··· DOCUMENT SEGMENT

That the ARC assesses charges for the provision of blood is not determinative of its identity as a "merchant" under the Act. Certainly, the Immacualta Preparatory School charges its students fees for attending, yet these fees did not make that otherwise non-profit entity into a "merchant." Plaintiffs' focus on the minutes of ARC board meetings and annual reports is also inapposite. Many if not all non-profit entities are organized and run with traditional principles of sound business management in mind, not to turn a profit, but to survive and continue to perform whatever functions they were founded to perform. That this is so does not alone make them "merchants," nor does it make application of the DCCPPA to their conduct appropriate, especially in light of Save Immaculata.

······
··· DATASET RECORDS

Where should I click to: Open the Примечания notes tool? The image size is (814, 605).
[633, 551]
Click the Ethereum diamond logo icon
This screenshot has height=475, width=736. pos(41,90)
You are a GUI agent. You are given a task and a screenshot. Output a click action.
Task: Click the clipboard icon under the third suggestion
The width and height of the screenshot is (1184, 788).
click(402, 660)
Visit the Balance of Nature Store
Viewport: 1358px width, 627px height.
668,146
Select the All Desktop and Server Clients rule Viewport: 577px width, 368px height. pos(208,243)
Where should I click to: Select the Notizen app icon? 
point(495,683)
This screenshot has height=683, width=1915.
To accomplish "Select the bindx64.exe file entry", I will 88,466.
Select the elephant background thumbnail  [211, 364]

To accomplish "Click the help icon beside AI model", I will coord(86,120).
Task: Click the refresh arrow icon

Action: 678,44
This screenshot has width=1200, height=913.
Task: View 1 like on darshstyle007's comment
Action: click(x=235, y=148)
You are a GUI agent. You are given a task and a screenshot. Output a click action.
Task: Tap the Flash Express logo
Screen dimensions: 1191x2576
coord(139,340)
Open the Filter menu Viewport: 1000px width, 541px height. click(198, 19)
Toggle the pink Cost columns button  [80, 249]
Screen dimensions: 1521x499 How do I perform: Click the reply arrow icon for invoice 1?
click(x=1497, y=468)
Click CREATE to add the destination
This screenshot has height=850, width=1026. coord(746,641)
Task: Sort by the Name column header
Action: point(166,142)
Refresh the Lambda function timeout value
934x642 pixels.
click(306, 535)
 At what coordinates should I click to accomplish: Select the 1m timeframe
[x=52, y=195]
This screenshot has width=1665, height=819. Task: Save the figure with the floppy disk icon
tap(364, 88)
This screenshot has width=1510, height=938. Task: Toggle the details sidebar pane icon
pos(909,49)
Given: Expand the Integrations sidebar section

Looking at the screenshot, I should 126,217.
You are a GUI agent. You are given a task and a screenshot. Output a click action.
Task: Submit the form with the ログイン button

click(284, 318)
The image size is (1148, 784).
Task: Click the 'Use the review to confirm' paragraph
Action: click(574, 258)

······

__LIST OF TASKS__
#1 Reproduce the passage of the ARC excerpt between "That the ARC" and "of Save Immaculata.", inclusive.
#2 In the ARC excerpt, what does the ARC assess charges for?

__SOLUTIONS TO THE TASKS__
#1
That the ARC assesses charges for the provision of blood is not determinative of its identity as a "merchant" under the Act. Certainly, the Immacualta Preparatory School charges its students fees for attending, yet these fees did not make that otherwise non-profit entity into a "merchant." Plaintiffs' focus on the minutes of ARC board meetings and annual reports is also inapposite. Many if not all non-profit entities are organized and run with traditional principles of sound business management in mind, not to turn a profit, but to survive and continue to perform whatever functions they were founded to perform. That this is so does not alone make them "merchants," nor does it make application of the DCCPPA to their conduct appropriate, especially in light of Save Immaculata.

#2 The provision of blood.